Entries provided Block Start
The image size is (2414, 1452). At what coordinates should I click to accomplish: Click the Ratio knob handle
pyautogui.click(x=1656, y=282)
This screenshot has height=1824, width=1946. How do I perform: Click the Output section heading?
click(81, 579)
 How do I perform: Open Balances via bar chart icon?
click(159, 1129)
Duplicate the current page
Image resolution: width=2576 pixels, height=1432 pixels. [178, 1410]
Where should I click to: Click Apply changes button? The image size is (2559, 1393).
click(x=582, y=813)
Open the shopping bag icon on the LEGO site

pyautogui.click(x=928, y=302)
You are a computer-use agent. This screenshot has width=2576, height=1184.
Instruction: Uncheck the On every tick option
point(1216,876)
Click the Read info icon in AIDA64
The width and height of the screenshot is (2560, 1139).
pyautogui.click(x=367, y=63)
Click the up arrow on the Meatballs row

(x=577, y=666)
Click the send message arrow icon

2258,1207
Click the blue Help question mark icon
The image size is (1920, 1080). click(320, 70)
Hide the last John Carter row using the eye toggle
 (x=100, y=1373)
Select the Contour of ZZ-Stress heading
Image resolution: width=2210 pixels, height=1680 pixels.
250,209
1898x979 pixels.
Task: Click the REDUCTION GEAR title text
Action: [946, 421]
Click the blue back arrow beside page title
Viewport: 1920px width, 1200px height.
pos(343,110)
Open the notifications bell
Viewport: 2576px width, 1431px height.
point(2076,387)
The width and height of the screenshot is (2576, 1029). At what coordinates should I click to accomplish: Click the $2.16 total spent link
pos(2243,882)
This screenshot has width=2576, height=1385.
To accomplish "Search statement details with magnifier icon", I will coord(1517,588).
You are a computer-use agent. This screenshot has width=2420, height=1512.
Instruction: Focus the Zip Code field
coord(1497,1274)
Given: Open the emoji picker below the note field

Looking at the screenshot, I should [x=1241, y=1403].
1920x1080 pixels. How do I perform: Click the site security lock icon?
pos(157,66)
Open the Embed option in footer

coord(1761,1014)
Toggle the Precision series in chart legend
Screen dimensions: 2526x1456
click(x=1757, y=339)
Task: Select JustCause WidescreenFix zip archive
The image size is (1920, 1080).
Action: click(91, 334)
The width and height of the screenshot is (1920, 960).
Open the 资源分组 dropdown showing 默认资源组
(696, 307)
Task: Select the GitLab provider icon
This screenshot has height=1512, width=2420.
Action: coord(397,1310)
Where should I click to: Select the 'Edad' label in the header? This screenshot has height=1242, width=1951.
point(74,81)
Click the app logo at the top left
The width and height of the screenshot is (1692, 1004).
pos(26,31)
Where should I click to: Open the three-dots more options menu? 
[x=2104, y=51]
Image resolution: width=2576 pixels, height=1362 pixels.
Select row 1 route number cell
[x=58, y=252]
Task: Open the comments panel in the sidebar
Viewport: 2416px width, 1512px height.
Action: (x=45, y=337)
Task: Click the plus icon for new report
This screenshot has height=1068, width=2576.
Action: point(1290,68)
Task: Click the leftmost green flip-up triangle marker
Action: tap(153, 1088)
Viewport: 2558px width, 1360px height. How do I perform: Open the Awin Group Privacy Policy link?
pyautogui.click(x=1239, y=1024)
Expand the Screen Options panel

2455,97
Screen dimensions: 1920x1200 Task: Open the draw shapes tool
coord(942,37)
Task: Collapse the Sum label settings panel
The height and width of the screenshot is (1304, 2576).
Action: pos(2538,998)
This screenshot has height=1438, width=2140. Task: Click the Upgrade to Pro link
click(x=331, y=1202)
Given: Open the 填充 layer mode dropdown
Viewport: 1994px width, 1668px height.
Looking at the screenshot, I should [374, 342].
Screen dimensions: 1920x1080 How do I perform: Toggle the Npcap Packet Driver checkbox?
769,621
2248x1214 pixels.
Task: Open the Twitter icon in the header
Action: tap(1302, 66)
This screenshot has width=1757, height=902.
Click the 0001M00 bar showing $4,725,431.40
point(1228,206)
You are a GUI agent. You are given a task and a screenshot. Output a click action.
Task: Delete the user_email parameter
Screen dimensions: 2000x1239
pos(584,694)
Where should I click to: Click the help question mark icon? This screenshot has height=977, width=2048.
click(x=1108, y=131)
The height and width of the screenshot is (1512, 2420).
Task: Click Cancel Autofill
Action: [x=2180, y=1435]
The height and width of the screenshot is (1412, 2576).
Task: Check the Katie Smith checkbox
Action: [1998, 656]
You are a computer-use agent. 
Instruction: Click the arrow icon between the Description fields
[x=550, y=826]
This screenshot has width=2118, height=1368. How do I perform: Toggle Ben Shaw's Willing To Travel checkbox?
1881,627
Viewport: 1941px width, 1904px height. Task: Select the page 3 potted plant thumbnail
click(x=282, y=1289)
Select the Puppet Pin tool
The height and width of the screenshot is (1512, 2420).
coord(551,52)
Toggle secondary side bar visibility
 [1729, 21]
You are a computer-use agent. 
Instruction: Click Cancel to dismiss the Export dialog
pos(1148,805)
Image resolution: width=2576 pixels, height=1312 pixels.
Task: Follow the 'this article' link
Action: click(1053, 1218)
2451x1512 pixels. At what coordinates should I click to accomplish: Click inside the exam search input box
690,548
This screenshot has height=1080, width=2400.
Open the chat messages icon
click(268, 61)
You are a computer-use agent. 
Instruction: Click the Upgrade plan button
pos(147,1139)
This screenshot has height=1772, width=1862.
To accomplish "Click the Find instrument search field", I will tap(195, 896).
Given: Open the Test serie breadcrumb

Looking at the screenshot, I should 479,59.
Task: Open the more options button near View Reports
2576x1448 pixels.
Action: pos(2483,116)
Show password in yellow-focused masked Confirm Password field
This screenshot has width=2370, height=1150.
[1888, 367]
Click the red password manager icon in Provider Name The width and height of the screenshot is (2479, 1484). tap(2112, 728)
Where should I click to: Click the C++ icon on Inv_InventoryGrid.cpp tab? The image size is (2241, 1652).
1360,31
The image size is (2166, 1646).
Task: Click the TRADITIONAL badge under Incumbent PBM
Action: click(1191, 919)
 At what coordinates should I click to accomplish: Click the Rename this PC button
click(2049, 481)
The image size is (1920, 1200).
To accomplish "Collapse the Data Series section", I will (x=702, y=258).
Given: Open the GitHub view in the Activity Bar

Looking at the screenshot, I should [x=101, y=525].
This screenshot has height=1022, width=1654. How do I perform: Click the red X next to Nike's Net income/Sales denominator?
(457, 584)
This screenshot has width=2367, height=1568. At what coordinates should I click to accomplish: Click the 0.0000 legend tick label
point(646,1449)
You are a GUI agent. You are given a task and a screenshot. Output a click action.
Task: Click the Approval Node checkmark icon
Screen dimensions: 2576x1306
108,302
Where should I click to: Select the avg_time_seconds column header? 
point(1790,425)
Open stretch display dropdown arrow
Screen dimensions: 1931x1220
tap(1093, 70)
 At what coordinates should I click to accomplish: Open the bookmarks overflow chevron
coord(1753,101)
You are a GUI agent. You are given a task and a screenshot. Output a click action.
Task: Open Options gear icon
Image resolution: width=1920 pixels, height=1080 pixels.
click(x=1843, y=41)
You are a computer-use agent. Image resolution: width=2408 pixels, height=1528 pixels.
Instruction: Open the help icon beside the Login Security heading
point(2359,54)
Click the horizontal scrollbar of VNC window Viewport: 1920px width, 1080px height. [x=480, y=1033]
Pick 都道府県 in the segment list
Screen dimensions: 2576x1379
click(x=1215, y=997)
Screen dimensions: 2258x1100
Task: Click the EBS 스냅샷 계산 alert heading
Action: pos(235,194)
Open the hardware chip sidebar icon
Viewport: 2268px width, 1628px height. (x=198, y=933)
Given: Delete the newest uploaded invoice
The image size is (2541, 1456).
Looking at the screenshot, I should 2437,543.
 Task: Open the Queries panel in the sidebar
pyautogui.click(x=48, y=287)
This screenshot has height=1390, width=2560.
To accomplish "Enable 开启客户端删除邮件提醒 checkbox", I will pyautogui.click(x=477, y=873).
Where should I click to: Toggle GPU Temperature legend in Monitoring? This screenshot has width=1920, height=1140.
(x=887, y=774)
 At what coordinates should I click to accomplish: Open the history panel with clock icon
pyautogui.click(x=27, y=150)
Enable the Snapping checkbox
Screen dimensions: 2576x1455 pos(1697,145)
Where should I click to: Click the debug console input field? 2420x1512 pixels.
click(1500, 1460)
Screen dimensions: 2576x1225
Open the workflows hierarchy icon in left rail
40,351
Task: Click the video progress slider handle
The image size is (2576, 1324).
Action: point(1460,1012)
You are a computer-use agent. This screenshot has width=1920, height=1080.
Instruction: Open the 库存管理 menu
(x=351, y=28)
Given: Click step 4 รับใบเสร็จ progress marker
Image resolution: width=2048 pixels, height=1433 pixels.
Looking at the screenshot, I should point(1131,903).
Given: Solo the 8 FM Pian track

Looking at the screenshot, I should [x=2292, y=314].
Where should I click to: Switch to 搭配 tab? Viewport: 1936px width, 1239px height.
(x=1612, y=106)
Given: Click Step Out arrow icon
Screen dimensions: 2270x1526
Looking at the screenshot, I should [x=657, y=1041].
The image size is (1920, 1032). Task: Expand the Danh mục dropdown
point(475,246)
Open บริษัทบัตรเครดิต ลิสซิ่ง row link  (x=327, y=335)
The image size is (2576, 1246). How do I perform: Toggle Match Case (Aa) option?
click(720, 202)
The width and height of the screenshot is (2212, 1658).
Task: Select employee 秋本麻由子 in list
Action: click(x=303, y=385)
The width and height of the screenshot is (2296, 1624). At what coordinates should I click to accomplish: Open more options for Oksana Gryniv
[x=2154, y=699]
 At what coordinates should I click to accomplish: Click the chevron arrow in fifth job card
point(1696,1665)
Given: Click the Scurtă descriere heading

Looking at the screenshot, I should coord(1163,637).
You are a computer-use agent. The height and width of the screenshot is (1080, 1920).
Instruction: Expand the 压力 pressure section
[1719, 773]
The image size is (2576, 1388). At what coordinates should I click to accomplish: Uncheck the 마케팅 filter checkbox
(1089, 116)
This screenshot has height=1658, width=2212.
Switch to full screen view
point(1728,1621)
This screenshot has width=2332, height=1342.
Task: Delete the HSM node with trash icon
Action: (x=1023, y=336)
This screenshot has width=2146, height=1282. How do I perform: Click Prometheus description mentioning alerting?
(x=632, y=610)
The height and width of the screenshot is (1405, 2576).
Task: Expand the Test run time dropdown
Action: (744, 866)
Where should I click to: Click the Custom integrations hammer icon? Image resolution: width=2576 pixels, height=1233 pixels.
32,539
Entries provided Block End
__To do__:
Pick out and copy the lines of the entries that hold the string "computer".

__Completed exercise__:
You are a computer-use agent. This screenshot has width=2576, height=1184.
You are a computer-use agent. This screenshot has width=2420, height=1512.
You are a computer-use agent. 
You are a computer-use agent. 
You are a computer-use agent. 
You are a computer-use agent. Image resolution: width=2408 pixels, height=1528 pixels.
You are a computer-use agent. This screenshot has width=1920, height=1080.
You are a computer-use agent. The height and width of the screenshot is (1080, 1920).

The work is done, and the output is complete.